The economy strongly rebounded in 2006, after the downturn in 2005 that stemmed from the impact of the December 2004 tsunami. The Government's expansionary fiscal policy adopted in response to the disaster, building on long-standing structural issues, such as expansion of the civil service and continued heavy subsidies for some social services, worsened the fiscal indicators. This deterioration presents a potentially serious threat to prospects of further recovery.

Economic performance

After 2005's contraction-essentially caused by the December 2004 tsunami-2006 saw an economic upswing, with GDP growth estimated at 18.2% (Figure 2.17.1). Tourism, traditionally accounting for about one third of GDP, grew by nearly half and its contribution to GDP rebounded to its former share as tourist arrivals recovered to close to pre-tsunami levels (Figure 2.17.2). Transport and communications recorded 12% growth. Growth in fisheries (accounting for 7% of GDP, though more important in terms of exports and employment) increased by 3.7% from its robust expansion of 17% in 2005.

Inflation measured by the consumer price index is volatile, as the heavily weighted food component fluctuates significantly. In 2006, inflation picked up slightly to 3.7% from 3.3% a year earlier. This was largely driven by price rises in transport and communications, and in housing, water, fuel, and power, in the main reflecting global oil price rises. The Maldives Monetary Authority tightened monetary policy in 2006 to address inflationary pressures, raising the interest rate on certificate of deposits from 4% to 5% in January. Broad money, however, accelerated to 21% growth from 12% in 2005, driven by a large expansion (50%) in private sector credit, mainly to the tourism and wholesale/retail trade sectors.
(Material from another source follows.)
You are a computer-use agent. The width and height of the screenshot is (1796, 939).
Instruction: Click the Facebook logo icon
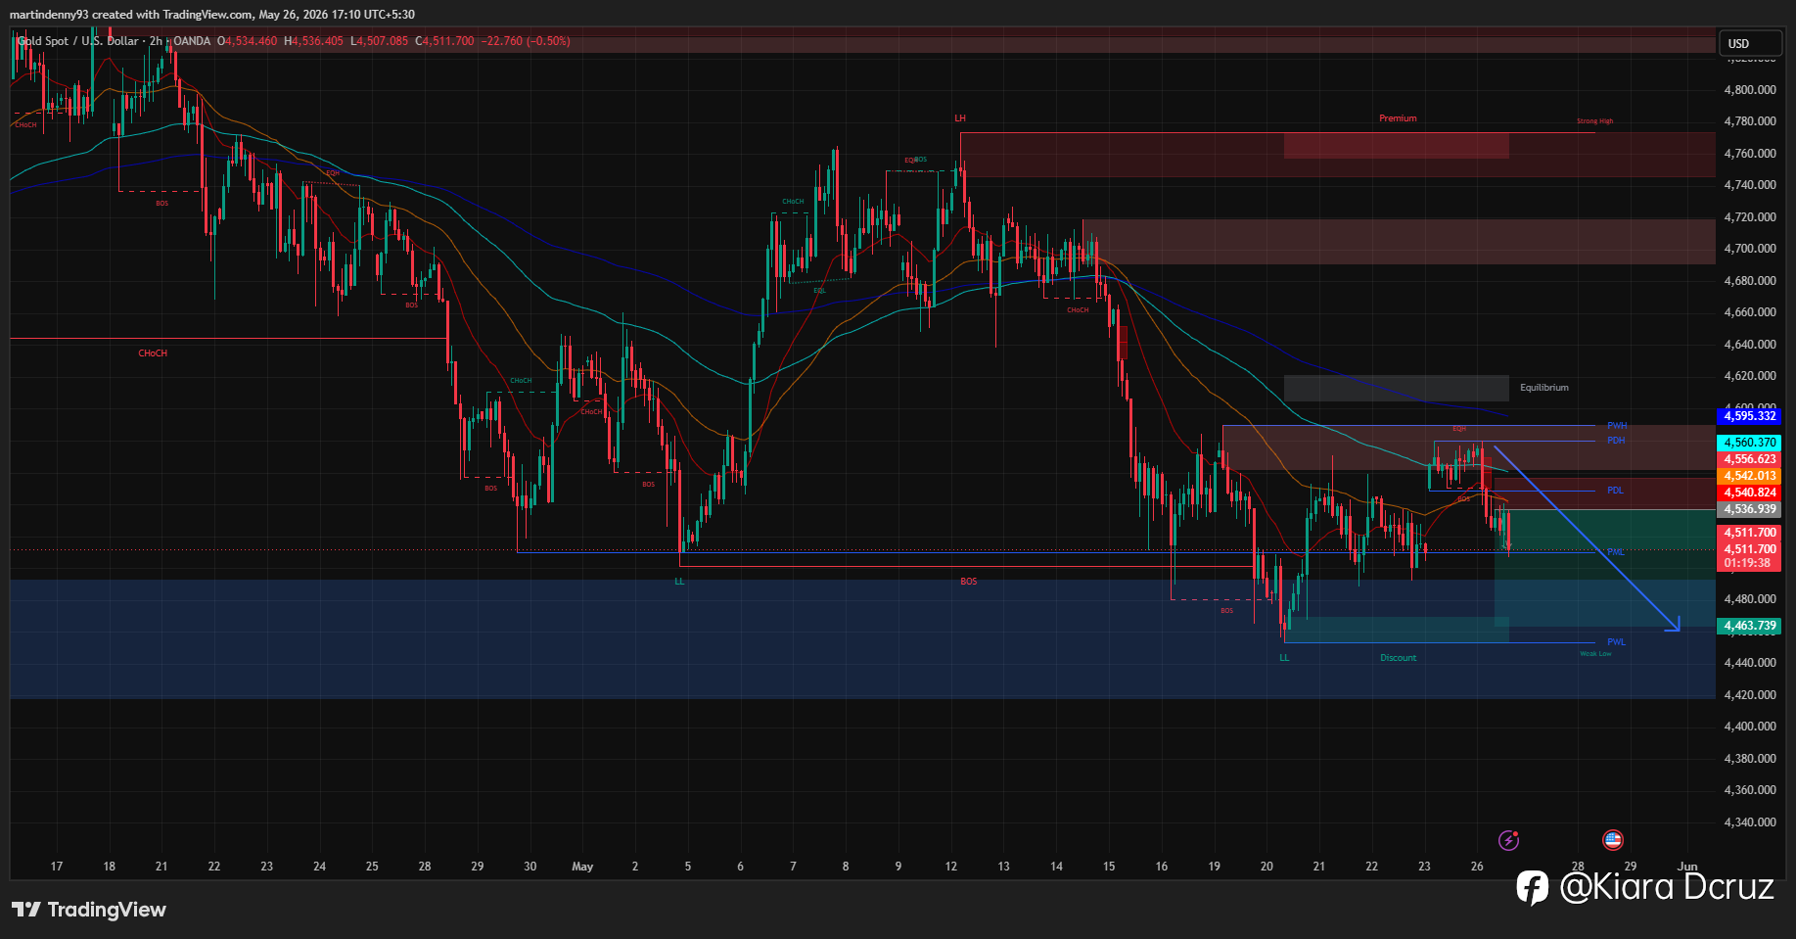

The 2006 budget planned for the deficit to widen to 18.1% of GDP from 12.5% in 2005 (Figure 2.17.3). Expenditures were set to grow by 51% (74.5% of GDP) mainly due to a more than doubling in capital expenditures, including those for tsunami reconstruction projects, while current spending was slated to rise by around 18%. Total revenues, including a large increase in grants, were to grow by 44% (to 56.4% of GDP). Preliminary fiscal data through the third quarter of 2006 show strong increases in both tax and nontax revenues. Import duties (about 70% of tax revenues) rose by around 40% from the previous year, reflecting a higher level of imports (as well as the Government's decision to withdraw the 2005 duty exemption granted for tsunami-related reconstruction) and a recovery in tourism taxes (about 20% of tax revenues) from the previous year's lower base. Large nontax revenues of advance payments from newly leased resorts were also collected. However, expenditures through the third quarter of 2006 have risen less than revenues, on account of lower utilization of the development (capital) budget. This result is likely to hold for full-year 2006, as monetary data show that net credit to government decreased (by 22%) and balance-of-payments estimates no substantial increase in grants.
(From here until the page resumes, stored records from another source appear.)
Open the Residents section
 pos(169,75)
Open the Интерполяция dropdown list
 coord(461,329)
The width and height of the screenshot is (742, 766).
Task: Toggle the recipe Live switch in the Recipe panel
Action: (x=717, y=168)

The Maldives is an import-dependent country, bringing in everything from staple foods to resort supplies, construction materials and petroleum products. The average ratio of imports to GDP in 2000-2004 was about 60%, while that for merchandise exports was about 20%. The trade balance deteriorated significantly after 2004, leading to a deficit of $604 million in 2006 (preliminary estimate, about 67% of GDP; (Figure 2.17.4). Imports increased by 27% in 2006 as both private sector and public sector imports grew. The increase largely came from petroleum products and from construction materials and related products. Exports (domestic and reexports) recorded a strong increase of 40%, mainly due to a pick up in marine exports, which now account for nearly all domestic exports. Garment production and exports virtually disappeared in 2005 with the termination of the quota system at end-2004.

Net services and income receipts about doubled and reached $185 million in 2006. Earnings from tourism were up by 51% to $434 million for the year but still were 8% lower than the 2004 pre-tsunami level. Grant transfer receipts estimated at $122 million were somewhat less than the $152 million of grants in 2005. Taking into account payments (mainly workers' remittances), net transfers amounted to $42 million. In sum, the current account deficit widened to $376 million (42% of GDP, from 36% in 2005).

In terms of financing the current account deficit, the financial account saw an estimated large inflow of $318 million in 2006, largely private and commercial bank borrowing. Taking account of a large positive errors and omissions, the overall balance was estimated to post a surplus of $45 million in 2006 (switching from the $17.3 million deficit of the previous year). At $232 million as of end-2006, gross reserves offer 3.0 months of import cover.

The rufiyaa's peg to the falling US dollar (Rf12.8/$1 since 2001) has contributed to tourism's sharp recovery. About three quarters of tourists in 2006 were Europeans, benefiting from a strong euro.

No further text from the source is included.